Commençons par la lisibilité. Ne revenons même plus sur les propos tenus pendant la campagne présidentielle, tellement le fossé entre la vision qui y a été entretenue et celle qui s’est déployée depuis l’arrivée au pouvoir est immense. De toutes façons, cette vision, héritée des pires préceptes néo-conservateurs (que l’on retrouve chez certaines penseurs de « gauche » également), qui consistent à ériger les droits de l’homme en nouvelle religion, procède d’une vision impérialiste et occidentalo-centrée des relations internationales qu’aucun socialiste internationaliste ne pouvait partager. Ségolène Royal s’est d’ailleurs et à juste titre, bien garder de surenchérir dans ce domaine.

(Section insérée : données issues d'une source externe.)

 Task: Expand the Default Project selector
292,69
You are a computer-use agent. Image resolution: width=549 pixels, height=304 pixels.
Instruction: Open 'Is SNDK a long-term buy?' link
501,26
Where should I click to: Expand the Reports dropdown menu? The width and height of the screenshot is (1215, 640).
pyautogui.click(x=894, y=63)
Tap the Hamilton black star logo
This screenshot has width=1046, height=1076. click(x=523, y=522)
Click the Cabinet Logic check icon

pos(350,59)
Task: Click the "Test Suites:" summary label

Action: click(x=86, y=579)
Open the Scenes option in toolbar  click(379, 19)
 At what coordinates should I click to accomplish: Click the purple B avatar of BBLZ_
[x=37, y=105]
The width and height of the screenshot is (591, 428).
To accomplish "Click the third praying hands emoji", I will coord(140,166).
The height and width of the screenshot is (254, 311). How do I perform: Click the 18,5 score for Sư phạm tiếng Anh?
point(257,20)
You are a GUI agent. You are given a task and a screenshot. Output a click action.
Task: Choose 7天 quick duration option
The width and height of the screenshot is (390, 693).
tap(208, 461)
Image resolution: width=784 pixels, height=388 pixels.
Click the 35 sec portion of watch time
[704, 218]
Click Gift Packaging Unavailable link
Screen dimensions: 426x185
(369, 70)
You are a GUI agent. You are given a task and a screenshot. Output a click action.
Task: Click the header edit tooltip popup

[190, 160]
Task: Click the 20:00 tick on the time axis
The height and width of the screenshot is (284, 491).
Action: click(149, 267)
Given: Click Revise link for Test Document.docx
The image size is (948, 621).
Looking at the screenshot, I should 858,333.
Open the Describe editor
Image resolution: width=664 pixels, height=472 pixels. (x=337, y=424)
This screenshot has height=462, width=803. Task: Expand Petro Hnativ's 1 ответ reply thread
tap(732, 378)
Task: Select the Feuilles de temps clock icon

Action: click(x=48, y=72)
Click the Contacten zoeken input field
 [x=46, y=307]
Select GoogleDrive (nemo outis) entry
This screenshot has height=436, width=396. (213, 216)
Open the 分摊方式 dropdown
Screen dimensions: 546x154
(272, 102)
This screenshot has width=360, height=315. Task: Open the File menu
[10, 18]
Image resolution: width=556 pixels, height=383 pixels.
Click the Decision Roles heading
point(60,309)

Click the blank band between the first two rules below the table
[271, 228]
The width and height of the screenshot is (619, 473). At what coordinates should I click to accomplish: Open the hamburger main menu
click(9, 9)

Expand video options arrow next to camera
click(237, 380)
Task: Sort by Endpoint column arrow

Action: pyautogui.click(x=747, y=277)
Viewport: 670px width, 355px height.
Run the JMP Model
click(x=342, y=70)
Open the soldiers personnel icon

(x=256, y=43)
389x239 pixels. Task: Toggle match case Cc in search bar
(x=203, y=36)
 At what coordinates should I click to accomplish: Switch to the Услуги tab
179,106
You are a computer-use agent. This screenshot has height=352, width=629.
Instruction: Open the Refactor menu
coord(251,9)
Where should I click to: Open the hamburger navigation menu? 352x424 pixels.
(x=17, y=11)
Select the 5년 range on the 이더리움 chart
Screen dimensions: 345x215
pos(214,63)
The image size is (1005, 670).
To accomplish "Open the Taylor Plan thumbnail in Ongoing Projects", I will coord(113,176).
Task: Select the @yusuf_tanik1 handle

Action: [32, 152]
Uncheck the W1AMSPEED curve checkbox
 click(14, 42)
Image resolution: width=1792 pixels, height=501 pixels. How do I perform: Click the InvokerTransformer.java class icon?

Ladite Realpolitik, en tant que capacité à réifier les relations internationales et à ne pas en faire une matière éthérée n’est pas à rejeter, bien au contraire. Cependant, la Realpolitik ne
doit pas être une doctrine. Elle se déploie d’elle-même, à plus forte raison dans la mesure où la mondialisation l’a profondément renforcée. Le problème fondamental de la politique
internationale actuellement poursuivie, c’est qu’elle est un mélange entre un amateurisme consternant et une tentative permanente de justification d’elle-même par le prétendu rattachement au
réel face aux « vierges effarouchées » droits de l’hommistes, dont Sarkozy se réclamait pourtant quand il était candidat. Mais qui est aujourd’hui capable d’analyser précisément ce
qui a été fait par le pouvoir actuel dans le domaine des affaires étrangères ?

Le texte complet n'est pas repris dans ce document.